* EXCERPT PROVIDED

============================================================

A Georgia police chief said an officer was justified in using a Taser to stun an 87-year-old woman after she didn't obey commands to drop a knife in her hand.

Martha Al-Bishara was charged with criminal trespass and obstructing an officer Friday, when police held her at gunpoint before bringing her to the ground with a jolt from the electrified prongs of a stun gun.

Relatives said Al-Bishara doesn't speak English and was merely out cutting dandelions with a kitchen knife near her home in Chatsworth, about 85 miles (136 kilometers) north of Atlanta.

"An 87-year-old woman with a knife still has the ability to hurt an officer," Chatsworth Police Chief Josh Etheridge told the Daily Citizen-News of Dalton.

"There was no anger, there was no malice in this," Etheridge said. "In my opinion, it was the lowest use of force we could have used to simply stop that threat at the time."

Etheridge responded along with two other officers Friday after an employee of a local Boys and Girls Club called 911 to report a woman with a knife was walking outside and would not leave.

"She's old so she can't get around too well, but," the employee said on the 911 recording. "Looks like she's walking around looking for something, like, vegetation to cut down or something. There's a bag, too."

When Al-Bishara didn't follow commands to drop her knife, Etheridge said, he tried to communicate with her by taking his own pocket knife and throwing it on the ground.

But Al-Bishara's relatives said the officers should have shown more patience.

"If three police officers couldn't handle an 87-year-old woman, you might want to reconsider hanging up your badge," said Solomon Douhne, the woman's great-nephew.

Family members said Al-Bishara's spent about two hours at the Murray County jail before being released Friday and that she still has trouble sleeping and is nervous about going outside.

"She is OK," said Martha Douhne, a great-granddaughter. "She is still repeating the incident over in her mind and telling us she didn't mean for this to happen and apologizing that she didn't want to bring this on us. She is having trouble sleeping and is stressed."

Etheridge said the police department is conducting an internal use-of-force review.

============================================================

* INFORMATION SUPPLIED
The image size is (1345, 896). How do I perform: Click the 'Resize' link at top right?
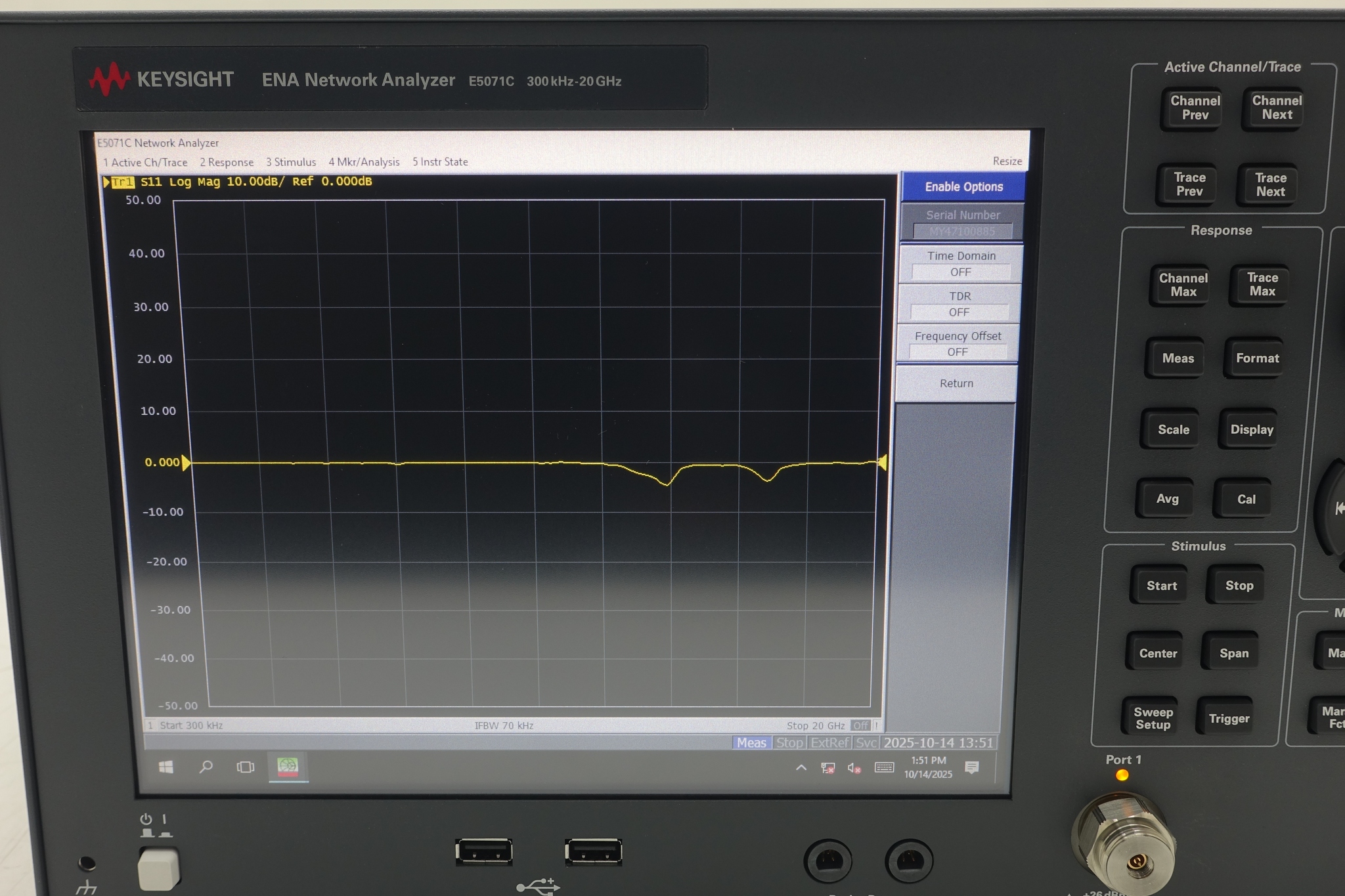(x=1007, y=161)
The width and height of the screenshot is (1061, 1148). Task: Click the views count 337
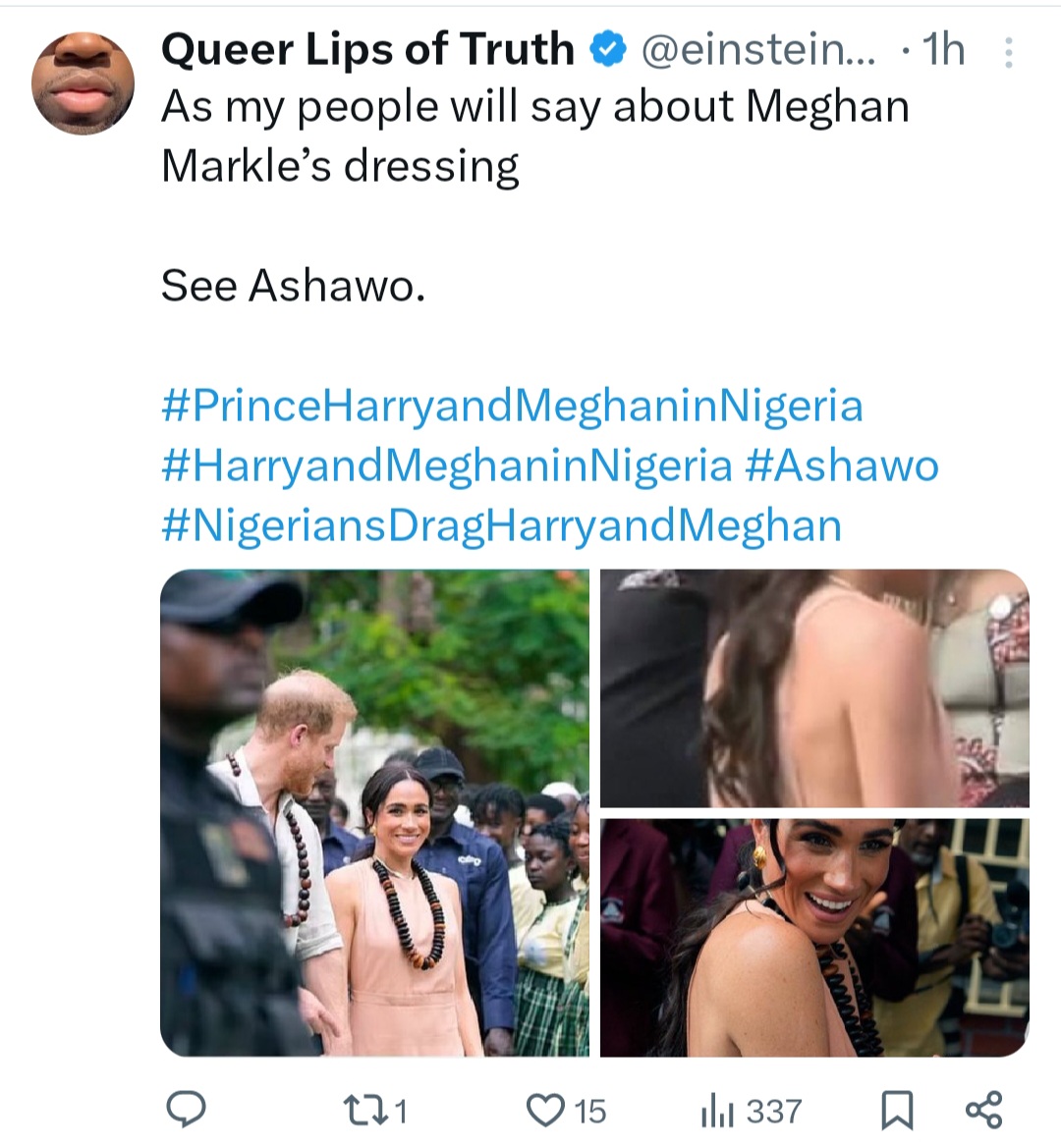pos(773,1111)
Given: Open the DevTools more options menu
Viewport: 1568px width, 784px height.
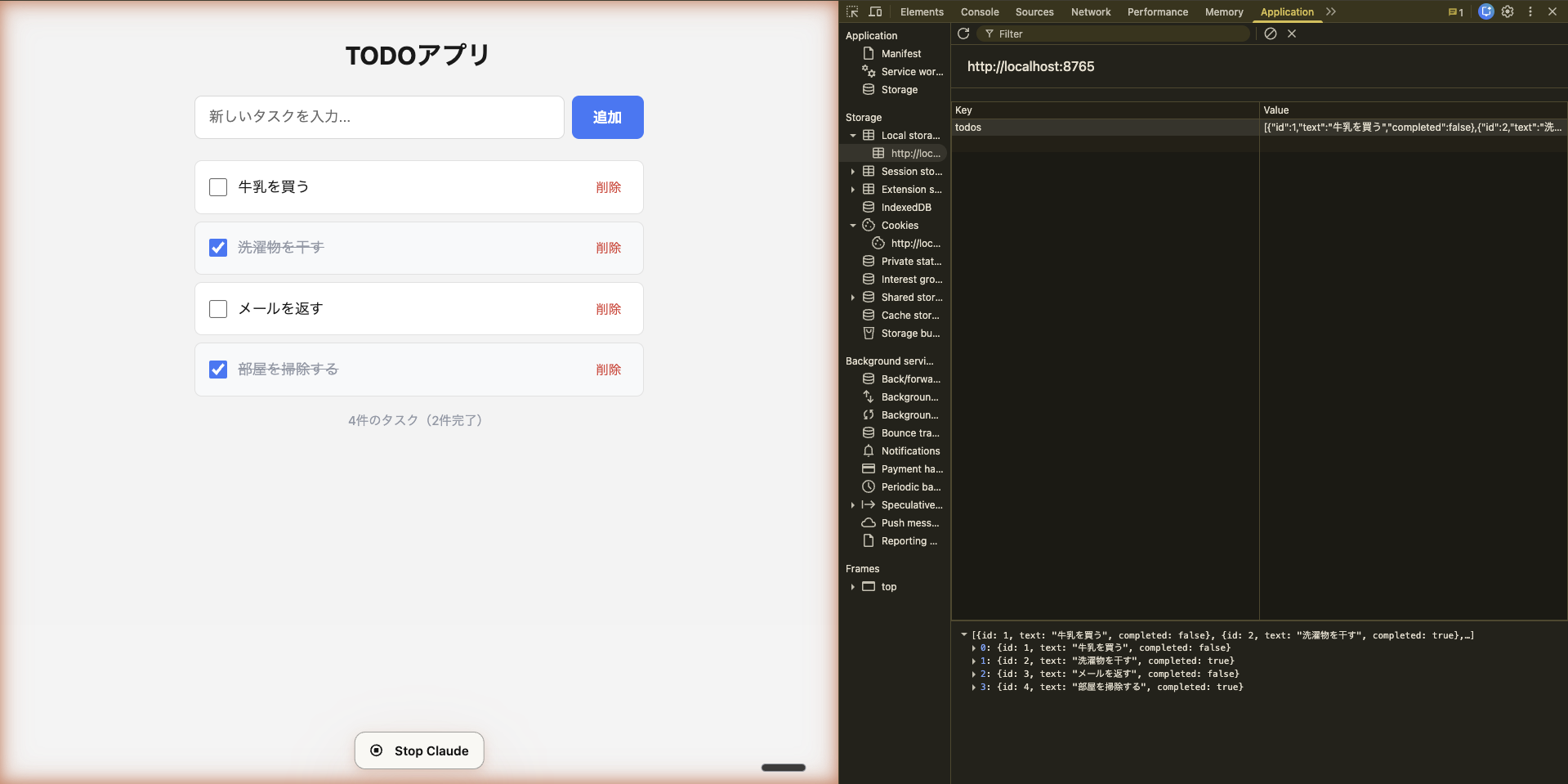Looking at the screenshot, I should pyautogui.click(x=1530, y=11).
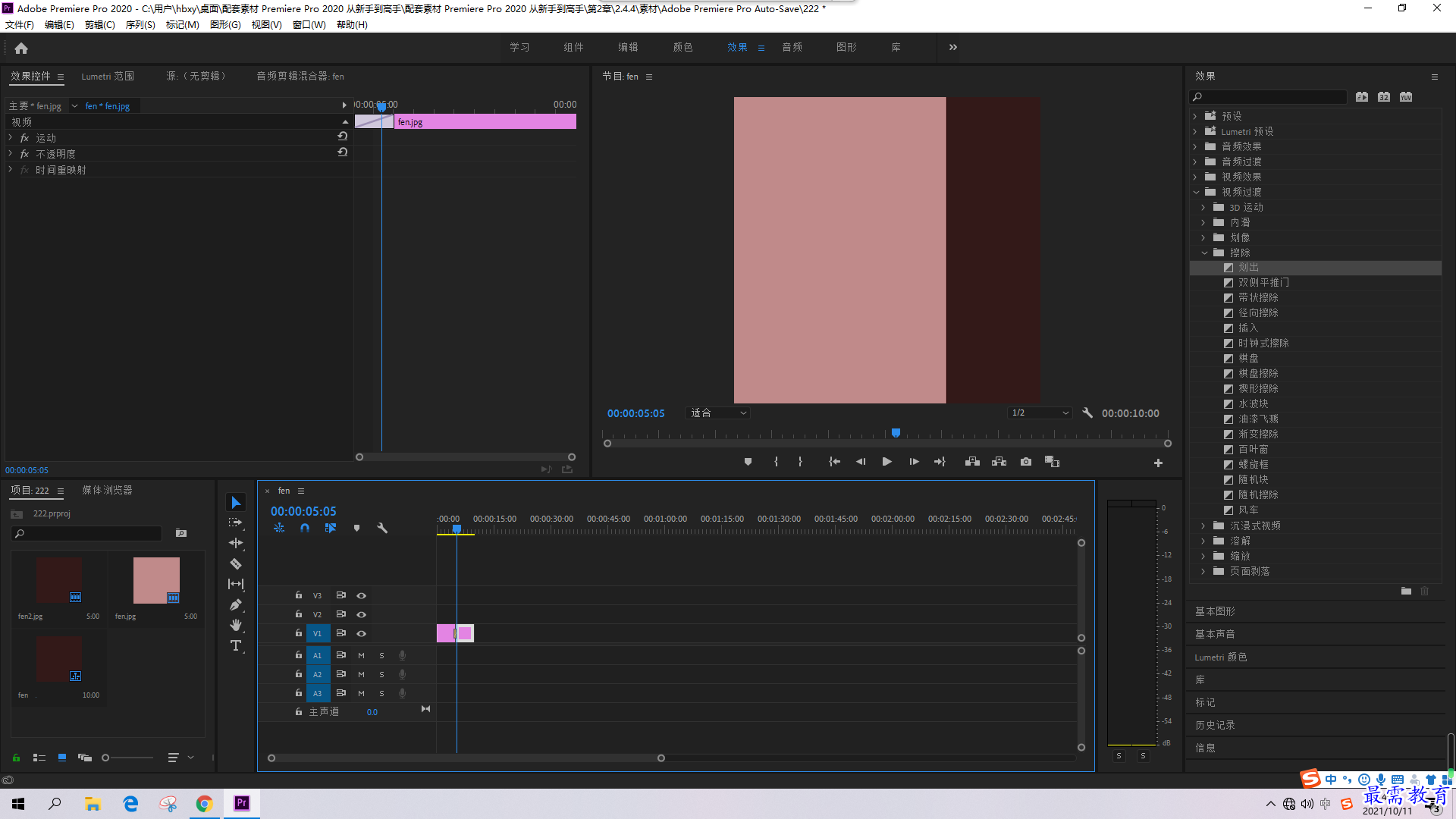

============================================================

* TASK REQUIREMENTS
(a) From the news excerpt about the Taser incident, list every person named by full name.
(b) How many lines of the records contain the string "height"? Case counts, and the reply should be only the number.

* RESULTS FOR THE EXERCISE
(a) Martha Al-Bishara, Josh Etheridge, Solomon Douhne, Martha Douhne

(b) 2